◆ **Task to complete**:
The word "computer" may appear in some of the lines below. State how many lines contain it, and write only that number.

(Dataset entries)
□ □ □ □ □ □ □
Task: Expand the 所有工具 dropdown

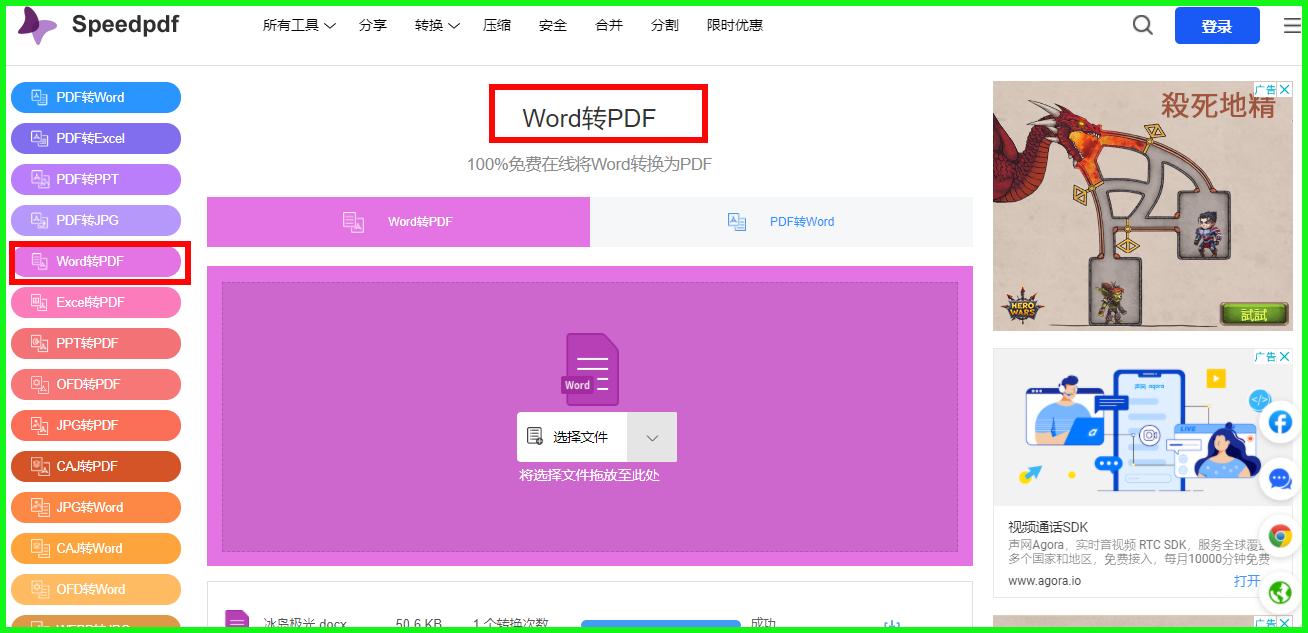Action: (298, 25)
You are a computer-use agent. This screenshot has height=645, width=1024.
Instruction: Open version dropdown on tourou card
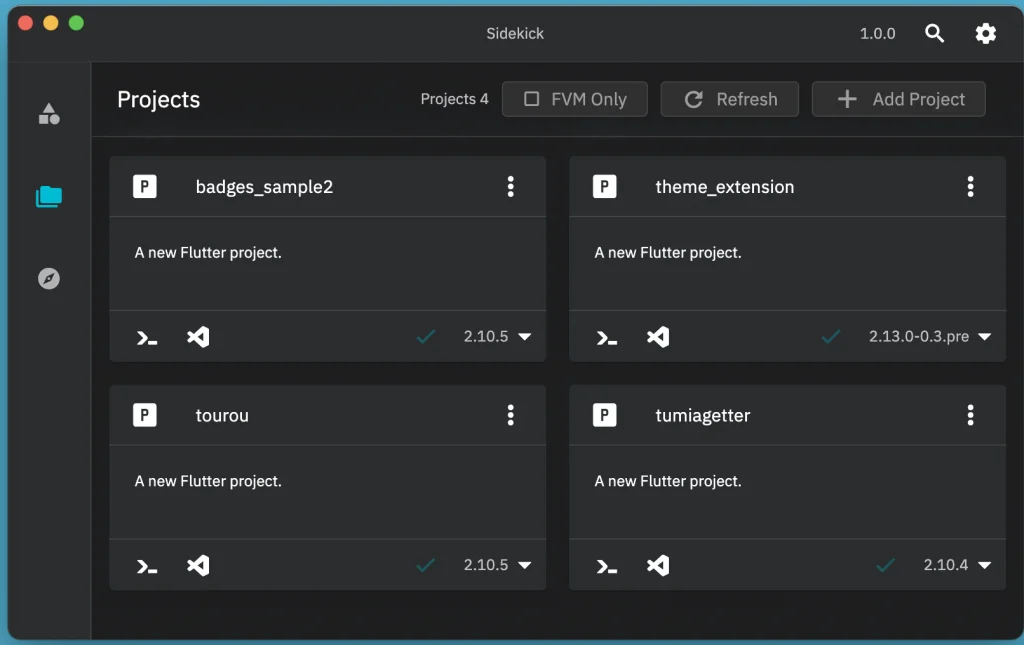[497, 565]
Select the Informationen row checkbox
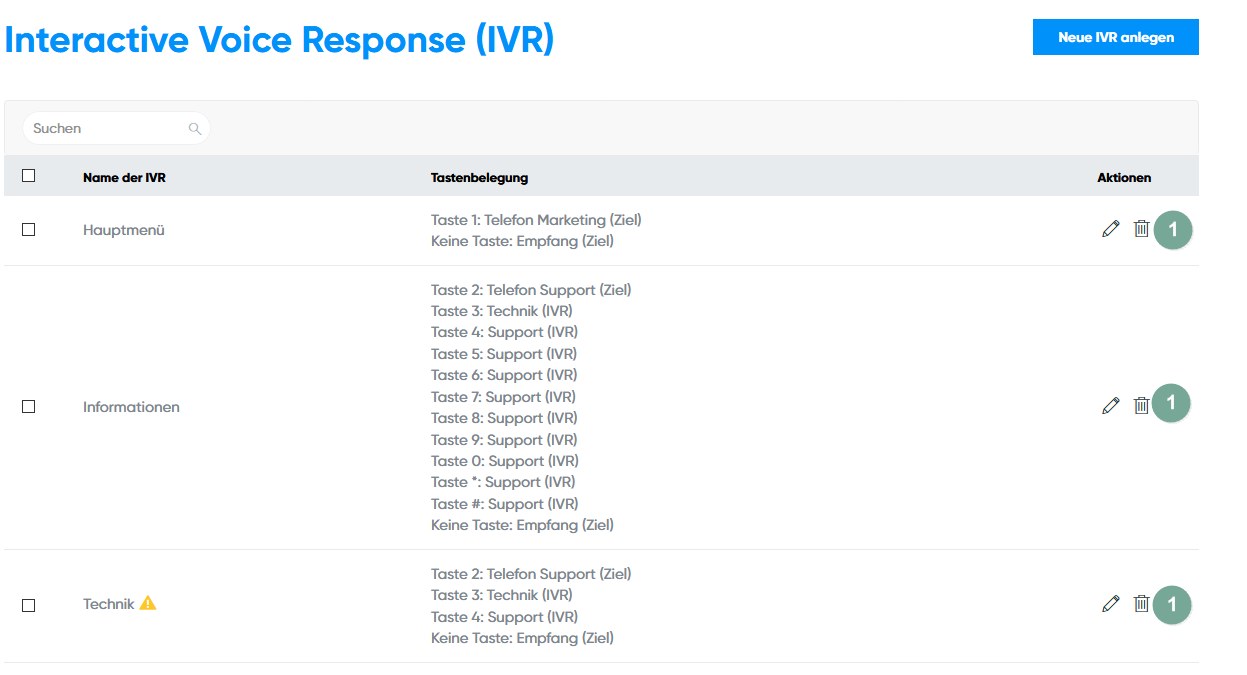Image resolution: width=1247 pixels, height=675 pixels. tap(29, 407)
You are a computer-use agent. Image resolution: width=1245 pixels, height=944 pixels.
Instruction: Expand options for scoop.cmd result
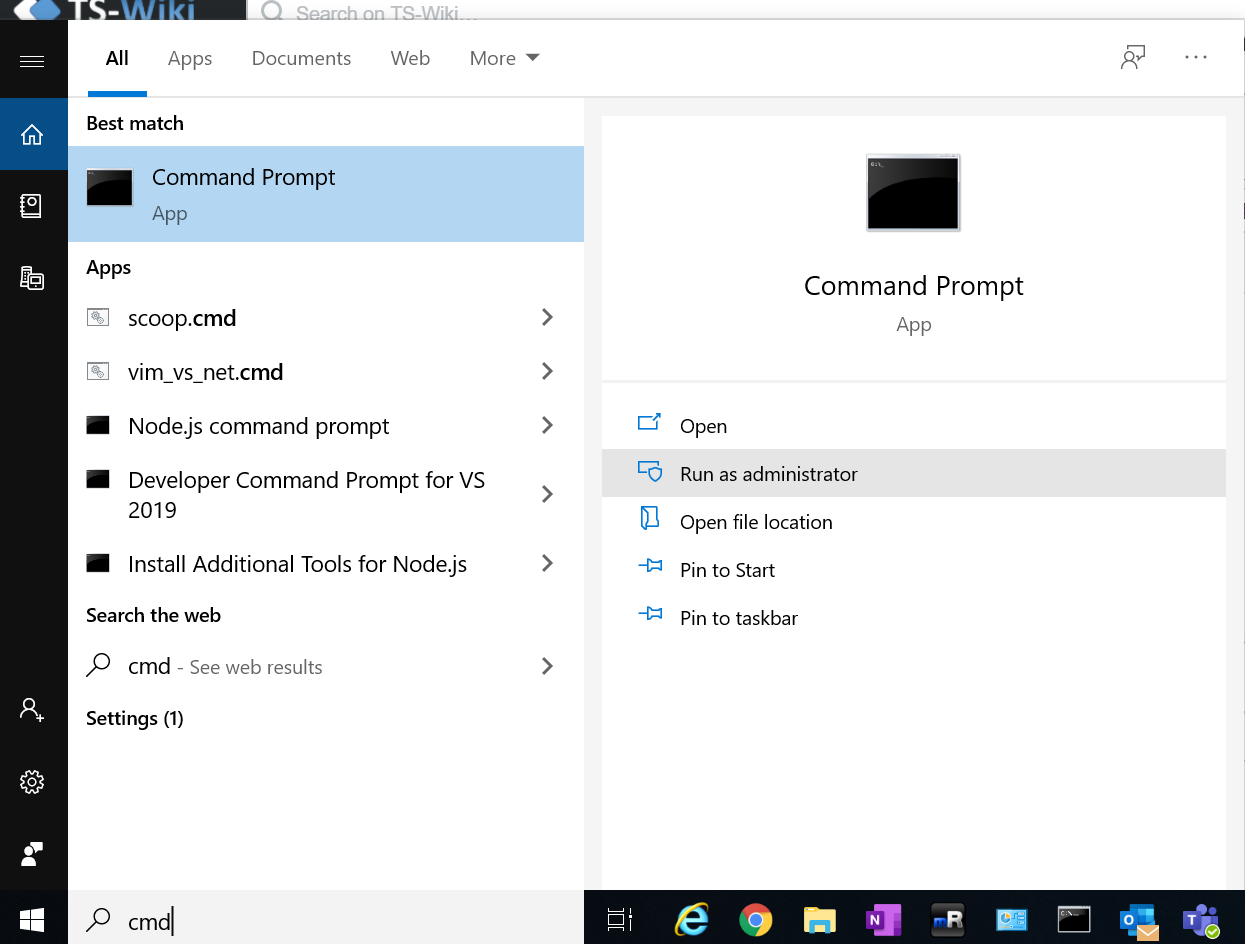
□ □ □ □ □ □ □
◆ **Response to the exercise**:
2